Work to be completed:
With pictures left out, only the lines from the one containing "This screenshot has" through the end of the records should be reproduced exactly, please.

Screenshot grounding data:
== Segment start ==
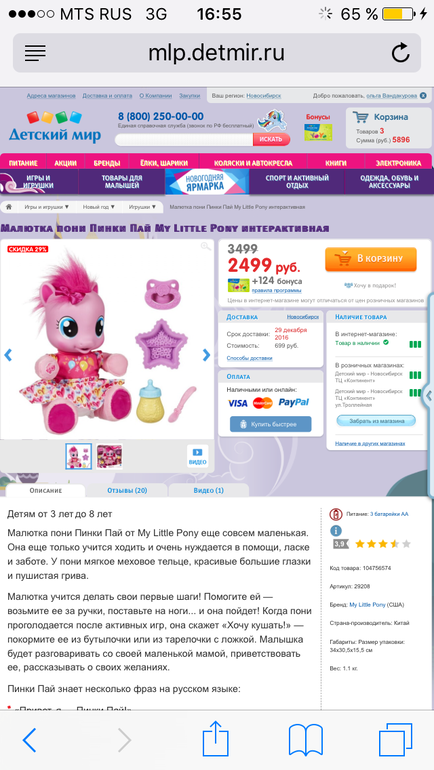Click the home icon in breadcrumbs
Image resolution: width=434 pixels, height=770 pixels.
(x=9, y=207)
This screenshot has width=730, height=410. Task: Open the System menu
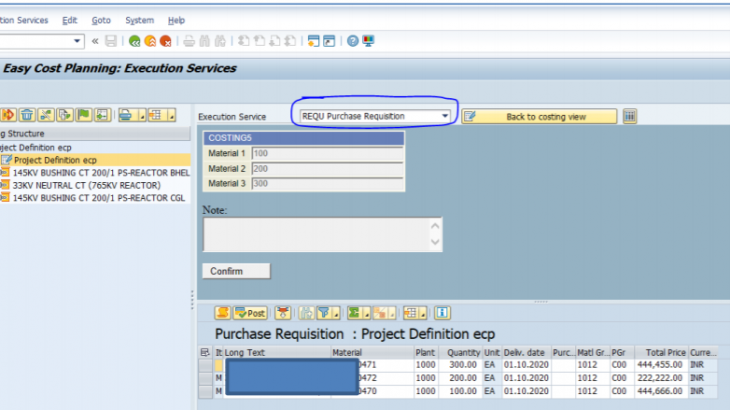coord(139,20)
== Segment end ==
Reply to the exercise:
This screenshot has width=730, height=410. Task: Open the System menu
coord(139,20)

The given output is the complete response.